**** Record set ****

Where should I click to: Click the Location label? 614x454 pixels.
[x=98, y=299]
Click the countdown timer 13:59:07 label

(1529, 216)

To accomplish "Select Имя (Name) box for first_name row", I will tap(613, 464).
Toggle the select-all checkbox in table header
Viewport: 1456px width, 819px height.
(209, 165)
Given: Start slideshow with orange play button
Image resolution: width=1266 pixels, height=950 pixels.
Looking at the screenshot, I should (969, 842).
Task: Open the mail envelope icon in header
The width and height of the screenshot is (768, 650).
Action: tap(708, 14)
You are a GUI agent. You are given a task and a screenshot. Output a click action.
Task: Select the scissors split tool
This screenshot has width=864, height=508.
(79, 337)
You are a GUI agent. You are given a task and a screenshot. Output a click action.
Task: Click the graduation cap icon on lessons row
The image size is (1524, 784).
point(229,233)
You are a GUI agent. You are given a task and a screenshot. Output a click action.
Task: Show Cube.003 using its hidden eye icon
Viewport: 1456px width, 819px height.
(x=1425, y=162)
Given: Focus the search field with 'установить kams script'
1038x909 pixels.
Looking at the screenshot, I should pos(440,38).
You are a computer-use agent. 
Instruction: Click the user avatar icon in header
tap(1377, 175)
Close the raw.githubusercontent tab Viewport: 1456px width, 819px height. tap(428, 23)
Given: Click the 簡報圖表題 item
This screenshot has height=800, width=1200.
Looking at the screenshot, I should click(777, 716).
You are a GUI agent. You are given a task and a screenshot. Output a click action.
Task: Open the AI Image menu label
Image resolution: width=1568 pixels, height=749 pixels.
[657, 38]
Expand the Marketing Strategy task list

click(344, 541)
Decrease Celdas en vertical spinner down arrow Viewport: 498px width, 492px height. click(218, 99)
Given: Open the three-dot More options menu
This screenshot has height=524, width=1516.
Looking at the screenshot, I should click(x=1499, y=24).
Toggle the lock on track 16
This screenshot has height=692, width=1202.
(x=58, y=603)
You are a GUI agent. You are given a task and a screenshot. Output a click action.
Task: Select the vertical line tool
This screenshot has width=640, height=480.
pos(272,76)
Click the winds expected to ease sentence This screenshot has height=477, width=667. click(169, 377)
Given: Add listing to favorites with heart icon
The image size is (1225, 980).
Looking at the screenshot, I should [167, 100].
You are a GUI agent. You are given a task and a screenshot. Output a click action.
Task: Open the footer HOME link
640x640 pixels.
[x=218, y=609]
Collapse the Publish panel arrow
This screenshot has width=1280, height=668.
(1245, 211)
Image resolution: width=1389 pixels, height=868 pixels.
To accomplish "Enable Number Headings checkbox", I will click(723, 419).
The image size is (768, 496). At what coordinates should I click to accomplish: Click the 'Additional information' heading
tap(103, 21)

****

**The problem**
Show each line of the items above that contains the string "arrow". The match is case-sensitive.

**Completed task**
Decrease Celdas en vertical spinner down arrow Viewport: 498px width, 492px height. click(218, 99)
Collapse the Publish panel arrow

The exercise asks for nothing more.